A common perception is that people who hire illegal immigrants are necessarily exploiting them with below minimum wage pay and horrible working conditions. The story I linked to yesterday about the effects of illegal immigration crackdowns on some restaurants serves as a useful reminder that this need not be the case:

Mr. Malecot is an active philanthropist in San Diego, contributing to causes including Alzheimer’s and cancer research and education to help victims of torture. His employees describe him as a father figure who has paid for their dental work and babysitting, charters a fishing boat for the annual company party and provides every employee with a week’s paid vacation, extremely rare in restaurants.

Because of his financial troubles as a result of the case, he said, he can no longer afford some of these perks. The next court date is Nov. 29.

“He’s very generous,” Asunción Gallardo, a Mexican immigrant who has cooked at the restaurant for 16 years, said in Spanish, out of earshot of Mr. Malecot. “It’s like we’re all a family. We eat — he gives us three meals a day and food to go. And then he gives out food for the poor.”

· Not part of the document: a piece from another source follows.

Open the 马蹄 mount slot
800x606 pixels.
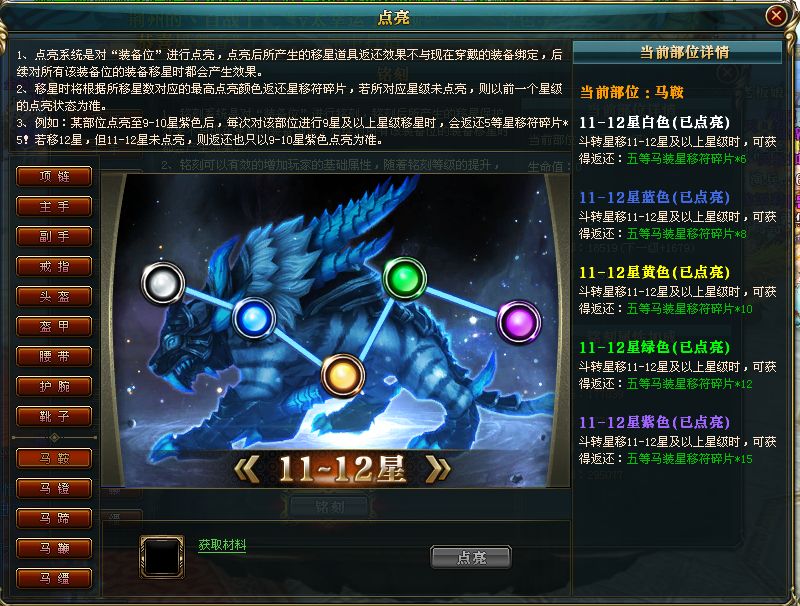[x=54, y=519]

People who favor crackdowns in illegal immigration often argue as if they are really looking out for the best interest of illegal immigrants, who are victims being exploited by greedy employers. And this may be true some of the time, but it is clearly not true all of the time. It is important to remember this when people try to overgeneralize about the working conditions faced by illegal immigrations in order to justify kicking them out.